There is a clear case to be made for larger models. They output better results and can compete 1:1 with OpenAI. But funding can be hard to generate. aiDAPTIV+ provides another option. If training or updating your model once a day works for your business, then you can access Llama 405B for the cost of a single workstation.
How about software?
Our technology has three parts. There is the SSD. And there is what we call aiDAPTIV+ Pro Suite middleware, which talks between the AI such as PyTorch and the graphic card with the SSD to manage the data traffic between the GPU and the SSD, and swap data. You can consider it as an SSD driver, but specialized for Phison. And the last part is the software interface called Pro Suite. Pro Suite is software that is included when you purchase the SSD. And so we become a software company, in that sense.
What sales channels does Phison use?
I'll start from the Pascari SSD first. Phison has always been the machine behind the brand, doing ODM for our entire life. You cannot see a single Phison-branded SSD, whether client or industrial or whatsoever. Of our headcount, 75 percent is doing R&D. We are like the SSD team behind all the brands. This is the first time we are doing this for the enterprise, not the client. The go-to-market is just like Micron or Samsung. We're gonna have the references. We have a brand. We have distributors, ASI and Ma Labs. We're gonna have more.
For the aiDAPTIV+ side, AI is not like an SSD where you give it to someone and it will just work. So we are very focused on the direct design-in, meaning we’re working with the world’s top workstation makers right now. We want them to preinstall aiDAPTIV+ and get everything right. And a lot of them want to include the Pro Suite software.

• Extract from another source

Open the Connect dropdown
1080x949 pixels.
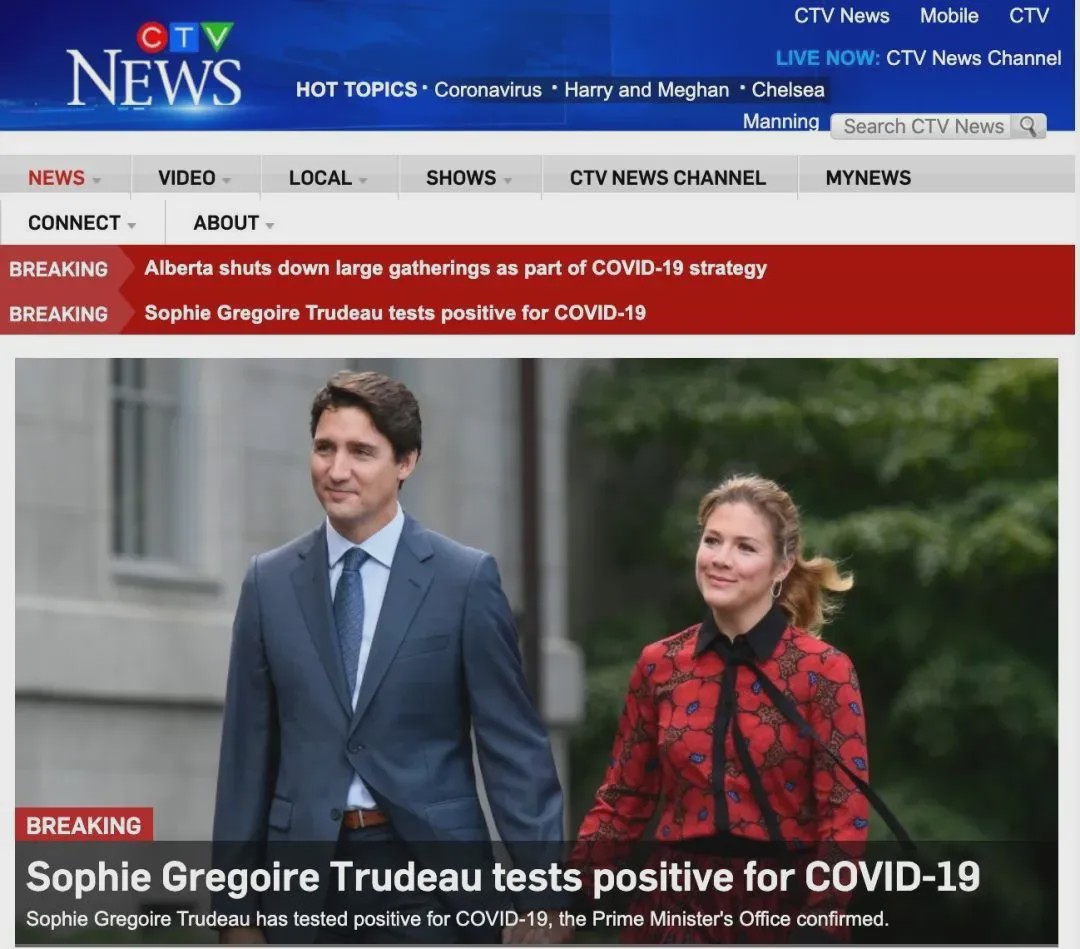pos(82,223)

The go-to-market strategy for aiDAPTIV+ is direct to the system integrators and workstation makers. We are also working with some channel partners because as a company, we don't have a big direct database of all the end users that already have graphic cards or are already using or buying new systems. We have some channel partners that specialize in selling GPUs or helping end users build systems with GPUs. We're leveraging them, providing training to tell them how to educate end customers. So we have added channel partners that add value to help promote this product right now. But I think the majority of sales will be more from new systems. I think the day of having this be as easy as an upgrade kit will still need some time.